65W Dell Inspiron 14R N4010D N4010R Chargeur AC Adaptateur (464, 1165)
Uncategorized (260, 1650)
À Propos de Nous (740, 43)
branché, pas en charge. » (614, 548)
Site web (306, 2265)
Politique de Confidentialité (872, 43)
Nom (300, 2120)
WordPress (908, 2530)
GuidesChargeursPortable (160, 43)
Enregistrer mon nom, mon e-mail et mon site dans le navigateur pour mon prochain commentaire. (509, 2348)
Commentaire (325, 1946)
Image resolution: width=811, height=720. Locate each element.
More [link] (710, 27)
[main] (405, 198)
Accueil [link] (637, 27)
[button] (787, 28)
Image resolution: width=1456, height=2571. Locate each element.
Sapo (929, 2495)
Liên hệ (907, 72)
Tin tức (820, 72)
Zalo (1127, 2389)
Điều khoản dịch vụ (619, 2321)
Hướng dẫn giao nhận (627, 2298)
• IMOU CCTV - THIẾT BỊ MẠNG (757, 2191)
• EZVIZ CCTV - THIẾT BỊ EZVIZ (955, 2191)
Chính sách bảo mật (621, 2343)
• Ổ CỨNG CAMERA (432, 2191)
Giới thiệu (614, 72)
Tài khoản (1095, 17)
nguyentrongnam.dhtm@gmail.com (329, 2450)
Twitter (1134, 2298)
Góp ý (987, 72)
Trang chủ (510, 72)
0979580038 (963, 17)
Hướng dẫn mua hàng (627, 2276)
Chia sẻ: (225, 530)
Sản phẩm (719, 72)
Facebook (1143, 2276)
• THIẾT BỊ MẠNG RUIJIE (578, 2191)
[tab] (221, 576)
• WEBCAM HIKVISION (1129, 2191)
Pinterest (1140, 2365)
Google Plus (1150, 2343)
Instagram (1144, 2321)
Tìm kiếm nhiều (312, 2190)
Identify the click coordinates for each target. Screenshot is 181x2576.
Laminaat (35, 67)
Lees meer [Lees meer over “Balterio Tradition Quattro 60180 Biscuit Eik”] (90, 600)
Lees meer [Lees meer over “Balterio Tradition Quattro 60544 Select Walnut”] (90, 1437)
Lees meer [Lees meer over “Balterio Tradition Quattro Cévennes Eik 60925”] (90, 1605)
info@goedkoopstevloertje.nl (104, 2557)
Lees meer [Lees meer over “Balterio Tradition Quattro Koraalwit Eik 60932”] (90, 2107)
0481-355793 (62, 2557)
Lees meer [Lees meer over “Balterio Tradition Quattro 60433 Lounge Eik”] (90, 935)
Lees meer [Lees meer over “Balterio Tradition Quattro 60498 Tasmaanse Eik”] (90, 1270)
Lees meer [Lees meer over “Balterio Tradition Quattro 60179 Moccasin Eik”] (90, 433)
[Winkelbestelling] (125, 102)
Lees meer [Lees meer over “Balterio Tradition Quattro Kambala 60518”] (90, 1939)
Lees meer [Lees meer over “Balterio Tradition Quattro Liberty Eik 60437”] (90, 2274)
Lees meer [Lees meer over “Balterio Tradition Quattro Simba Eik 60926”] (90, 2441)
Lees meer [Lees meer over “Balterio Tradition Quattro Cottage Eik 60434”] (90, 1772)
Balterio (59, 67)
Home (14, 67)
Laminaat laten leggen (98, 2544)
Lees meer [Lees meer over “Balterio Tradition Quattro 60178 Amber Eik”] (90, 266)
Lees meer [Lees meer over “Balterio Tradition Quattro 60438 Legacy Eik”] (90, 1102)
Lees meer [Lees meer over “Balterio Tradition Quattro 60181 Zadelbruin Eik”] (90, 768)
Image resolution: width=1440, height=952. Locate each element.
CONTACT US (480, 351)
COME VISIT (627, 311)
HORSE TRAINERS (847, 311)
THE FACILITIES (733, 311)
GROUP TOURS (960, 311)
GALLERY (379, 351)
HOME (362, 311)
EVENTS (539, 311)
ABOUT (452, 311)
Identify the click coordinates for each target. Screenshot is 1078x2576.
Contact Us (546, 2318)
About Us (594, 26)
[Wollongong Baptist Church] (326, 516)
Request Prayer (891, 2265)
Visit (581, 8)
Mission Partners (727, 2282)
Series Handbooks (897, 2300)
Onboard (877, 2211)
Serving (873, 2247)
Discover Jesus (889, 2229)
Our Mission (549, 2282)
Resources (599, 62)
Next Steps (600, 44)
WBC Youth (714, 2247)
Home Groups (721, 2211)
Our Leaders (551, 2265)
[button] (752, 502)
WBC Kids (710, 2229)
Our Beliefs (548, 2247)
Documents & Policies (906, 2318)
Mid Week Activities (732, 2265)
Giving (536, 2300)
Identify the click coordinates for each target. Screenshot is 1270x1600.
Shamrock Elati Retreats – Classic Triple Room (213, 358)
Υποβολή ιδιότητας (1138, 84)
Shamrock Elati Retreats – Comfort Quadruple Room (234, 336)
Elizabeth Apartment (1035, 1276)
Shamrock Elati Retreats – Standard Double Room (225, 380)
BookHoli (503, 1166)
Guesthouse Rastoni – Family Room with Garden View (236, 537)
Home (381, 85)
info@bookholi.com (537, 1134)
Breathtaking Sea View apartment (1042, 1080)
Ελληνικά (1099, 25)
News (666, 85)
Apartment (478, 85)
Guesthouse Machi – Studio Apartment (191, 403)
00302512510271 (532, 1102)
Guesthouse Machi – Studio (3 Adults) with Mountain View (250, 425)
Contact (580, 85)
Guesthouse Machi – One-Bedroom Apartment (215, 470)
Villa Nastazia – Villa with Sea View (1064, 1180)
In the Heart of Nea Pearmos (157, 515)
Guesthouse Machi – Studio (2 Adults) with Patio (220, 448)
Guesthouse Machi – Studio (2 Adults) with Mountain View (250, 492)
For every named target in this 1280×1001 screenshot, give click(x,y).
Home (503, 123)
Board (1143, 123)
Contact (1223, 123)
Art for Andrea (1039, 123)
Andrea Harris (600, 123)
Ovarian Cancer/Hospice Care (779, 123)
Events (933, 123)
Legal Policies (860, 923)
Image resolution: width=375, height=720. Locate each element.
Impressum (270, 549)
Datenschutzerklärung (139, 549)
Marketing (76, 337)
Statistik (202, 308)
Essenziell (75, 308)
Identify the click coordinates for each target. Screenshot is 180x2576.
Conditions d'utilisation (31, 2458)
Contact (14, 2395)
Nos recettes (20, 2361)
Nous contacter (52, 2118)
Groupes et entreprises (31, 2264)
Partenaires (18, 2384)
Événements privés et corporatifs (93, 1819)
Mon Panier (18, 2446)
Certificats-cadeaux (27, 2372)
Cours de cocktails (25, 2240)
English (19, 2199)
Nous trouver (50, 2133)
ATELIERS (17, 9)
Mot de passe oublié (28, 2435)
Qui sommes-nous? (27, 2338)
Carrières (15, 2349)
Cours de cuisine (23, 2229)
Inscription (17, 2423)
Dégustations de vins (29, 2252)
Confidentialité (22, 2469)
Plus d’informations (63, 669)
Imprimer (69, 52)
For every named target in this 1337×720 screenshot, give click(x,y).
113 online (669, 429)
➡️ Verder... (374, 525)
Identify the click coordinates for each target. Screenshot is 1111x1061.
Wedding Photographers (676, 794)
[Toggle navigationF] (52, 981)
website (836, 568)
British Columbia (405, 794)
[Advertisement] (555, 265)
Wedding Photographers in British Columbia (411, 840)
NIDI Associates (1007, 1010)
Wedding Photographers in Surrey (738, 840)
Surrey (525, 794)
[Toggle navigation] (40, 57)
○ ○ ○ ○ ○ ○ ○
Return every one of the lines above word for word, with nothing changed.

65W Dell Inspiron 14R N4010D N4010R Chargeur AC Adaptateur (464, 1165)
Uncategorized (260, 1650)
À Propos de Nous (740, 43)
branché, pas en charge. » (614, 548)
Site web (306, 2265)
Politique de Confidentialité (872, 43)
Nom (300, 2120)
WordPress (908, 2530)
GuidesChargeursPortable (160, 43)
Enregistrer mon nom, mon e-mail et mon site dans le navigateur pour mon prochain commentaire. (509, 2348)
Commentaire (325, 1946)
Image resolution: width=811, height=720. Locate each element.
More [link] (710, 27)
[main] (405, 198)
Accueil [link] (637, 27)
[button] (787, 28)
Image resolution: width=1456, height=2571. Locate each element.
Sapo (929, 2495)
Liên hệ (907, 72)
Tin tức (820, 72)
Zalo (1127, 2389)
Điều khoản dịch vụ (619, 2321)
Hướng dẫn giao nhận (627, 2298)
• IMOU CCTV - THIẾT BỊ MẠNG (757, 2191)
• EZVIZ CCTV - THIẾT BỊ EZVIZ (955, 2191)
Chính sách bảo mật (621, 2343)
• Ổ CỨNG CAMERA (432, 2191)
Giới thiệu (614, 72)
Tài khoản (1095, 17)
nguyentrongnam.dhtm@gmail.com (329, 2450)
Twitter (1134, 2298)
Góp ý (987, 72)
Trang chủ (510, 72)
0979580038 (963, 17)
Hướng dẫn mua hàng (627, 2276)
Chia sẻ: (225, 530)
Sản phẩm (719, 72)
Facebook (1143, 2276)
• THIẾT BỊ MẠNG RUIJIE (578, 2191)
[tab] (221, 576)
• WEBCAM HIKVISION (1129, 2191)
Pinterest (1140, 2365)
Google Plus (1150, 2343)
Instagram (1144, 2321)
Tìm kiếm nhiều (312, 2190)
Identify the click coordinates for each target. Screenshot is 181x2576.
Laminaat (35, 67)
Lees meer [Lees meer over “Balterio Tradition Quattro 60180 Biscuit Eik”] (90, 600)
Lees meer [Lees meer over “Balterio Tradition Quattro 60544 Select Walnut”] (90, 1437)
Lees meer [Lees meer over “Balterio Tradition Quattro Cévennes Eik 60925”] (90, 1605)
info@goedkoopstevloertje.nl (104, 2557)
Lees meer [Lees meer over “Balterio Tradition Quattro Koraalwit Eik 60932”] (90, 2107)
0481-355793 (62, 2557)
Lees meer [Lees meer over “Balterio Tradition Quattro 60433 Lounge Eik”] (90, 935)
Lees meer [Lees meer over “Balterio Tradition Quattro 60498 Tasmaanse Eik”] (90, 1270)
Lees meer [Lees meer over “Balterio Tradition Quattro 60179 Moccasin Eik”] (90, 433)
[Winkelbestelling] (125, 102)
Lees meer [Lees meer over “Balterio Tradition Quattro Kambala 60518”] (90, 1939)
Lees meer [Lees meer over “Balterio Tradition Quattro Liberty Eik 60437”] (90, 2274)
Lees meer [Lees meer over “Balterio Tradition Quattro Simba Eik 60926”] (90, 2441)
Lees meer [Lees meer over “Balterio Tradition Quattro Cottage Eik 60434”] (90, 1772)
Balterio (59, 67)
Home (14, 67)
Laminaat laten leggen (98, 2544)
Lees meer [Lees meer over “Balterio Tradition Quattro 60178 Amber Eik”] (90, 266)
Lees meer [Lees meer over “Balterio Tradition Quattro 60438 Legacy Eik”] (90, 1102)
Lees meer [Lees meer over “Balterio Tradition Quattro 60181 Zadelbruin Eik”] (90, 768)
Image resolution: width=1440, height=952. Locate each element.
CONTACT US (480, 351)
COME VISIT (627, 311)
HORSE TRAINERS (847, 311)
THE FACILITIES (733, 311)
GROUP TOURS (960, 311)
GALLERY (379, 351)
HOME (362, 311)
EVENTS (539, 311)
ABOUT (452, 311)
Identify the click coordinates for each target. Screenshot is 1078x2576.
Contact Us (546, 2318)
About Us (594, 26)
[Wollongong Baptist Church] (326, 516)
Request Prayer (891, 2265)
Visit (581, 8)
Mission Partners (727, 2282)
Series Handbooks (897, 2300)
Onboard (877, 2211)
Serving (873, 2247)
Discover Jesus (889, 2229)
Our Mission (549, 2282)
Resources (599, 62)
Next Steps (600, 44)
WBC Youth (714, 2247)
Home Groups (721, 2211)
Our Leaders (551, 2265)
[button] (752, 502)
WBC Kids (710, 2229)
Our Beliefs (548, 2247)
Documents & Policies (906, 2318)
Mid Week Activities (732, 2265)
Giving (536, 2300)
Identify the click coordinates for each target. Screenshot is 1270x1600.
Shamrock Elati Retreats – Classic Triple Room (213, 358)
Υποβολή ιδιότητας (1138, 84)
Shamrock Elati Retreats – Comfort Quadruple Room (234, 336)
Elizabeth Apartment (1035, 1276)
Shamrock Elati Retreats – Standard Double Room (225, 380)
BookHoli (503, 1166)
Guesthouse Rastoni – Family Room with Garden View (236, 537)
Home (381, 85)
info@bookholi.com (537, 1134)
Breathtaking Sea View apartment (1042, 1080)
Ελληνικά (1099, 25)
News (666, 85)
Apartment (478, 85)
Guesthouse Machi – Studio Apartment (191, 403)
00302512510271 (532, 1102)
Guesthouse Machi – Studio (3 Adults) with Mountain View (250, 425)
Contact (580, 85)
Guesthouse Machi – One-Bedroom Apartment (215, 470)
Villa Nastazia – Villa with Sea View (1064, 1180)
In the Heart of Nea Pearmos (157, 515)
Guesthouse Machi – Studio (2 Adults) with Patio (220, 448)
Guesthouse Machi – Studio (2 Adults) with Mountain View (250, 492)
For every named target in this 1280×1001 screenshot, give click(x,y).
Home (503, 123)
Board (1143, 123)
Contact (1223, 123)
Art for Andrea (1039, 123)
Andrea Harris (600, 123)
Ovarian Cancer/Hospice Care (779, 123)
Events (933, 123)
Legal Policies (860, 923)
Image resolution: width=375, height=720. Locate each element.
Impressum (270, 549)
Datenschutzerklärung (139, 549)
Marketing (76, 337)
Statistik (202, 308)
Essenziell (75, 308)
Identify the click coordinates for each target. Screenshot is 180x2576.
Conditions d'utilisation (31, 2458)
Contact (14, 2395)
Nos recettes (20, 2361)
Nous contacter (52, 2118)
Groupes et entreprises (31, 2264)
Partenaires (18, 2384)
Événements privés et corporatifs (93, 1819)
Mon Panier (18, 2446)
Certificats-cadeaux (27, 2372)
Cours de cocktails (25, 2240)
English (19, 2199)
Nous trouver (50, 2133)
ATELIERS (17, 9)
Mot de passe oublié (28, 2435)
Qui sommes-nous? (27, 2338)
Carrières (15, 2349)
Cours de cuisine (23, 2229)
Inscription (17, 2423)
Dégustations de vins (29, 2252)
Confidentialité (22, 2469)
Plus d’informations (63, 669)
Imprimer (69, 52)
For every named target in this 1337×720 screenshot, give click(x,y).
113 online (669, 429)
➡️ Verder... (374, 525)
Identify the click coordinates for each target. Screenshot is 1111x1061.
Wedding Photographers (676, 794)
[Toggle navigationF] (52, 981)
website (836, 568)
British Columbia (405, 794)
[Advertisement] (555, 265)
Wedding Photographers in British Columbia (411, 840)
NIDI Associates (1007, 1010)
Wedding Photographers in Surrey (738, 840)
Surrey (525, 794)
[Toggle navigation] (40, 57)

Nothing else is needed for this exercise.